> _TEXT EXCERPT_:
# better suspension for holding the turnes



## Braman'sGTO (Mar 14, 2005)

I know there has been alot of discussion about traction problems under hard acceleration when drag racing and alot of info is out there about how wo reduce wheel hop. Drag racing is great but im more interested in road racing and am interested in finding out what products are out that will help me turn faster lap times and increase my lateral G numbers for better cornering at high speeds. I already know that tires make a big difference what im looking for is info on springs, shocks, sway bars, coil over. Basicaly I want to be able to hold 0.95G on a skid pad. Also does anyone know of a company that is making and exhaust kit that uses the stock mufflers, I mainly want to pull out alot of the kinks and restrictions out of the exhaust run. I would love all the help I can get.


----------



## leaftye (Oct 11, 2004)

Tires are the main thing. Corner weight the thing too. On a skid pad, shock and springs will do much more than shocks will do...actually, shocks won't do a thing on the skidpad, unless it's bumpy.


----------



## GTODEALER (Jan 7, 2005)

Braman'sGTO said:


> I know there has been alot of discussion about traction problems under hard acceleration when drag racing and alot of info is out there about how wo reduce wheel hop. Drag racing is great but im more interested in road racing and am interested in finding out what products are out that will help me turn faster lap times and increase my lateral G numbers for better cornering at high speeds. I already know that tires make a big difference what im looking for is info on springs, shocks, sway bars, coil over. Basicaly I want to be able to hold 0.95G on a skid pad. Also does anyone know of a company that is making and exhaust kit that uses the stock mufflers, I mainly want to pull out alot of the kinks and restrictions out of the exhaust run. I would love all the help I can get.

> _SOURCE EXCERPT_:
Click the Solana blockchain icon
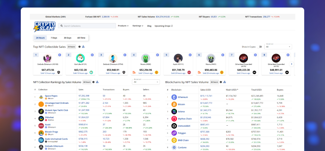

> _WHAT THIS TASK INVOLVES_:
Reproduce word for word the stretch of the cornering suspension thread from "## leaftye (Oct" through "unless it's bumpy.".

> _SOLUTION TO THIS TASK_:
## leaftye (Oct 11, 2004)

Tires are the main thing. Corner weight the thing too. On a skid pad, shock and springs will do much more than shocks will do...actually, shocks won't do a thing on the skidpad, unless it's bumpy.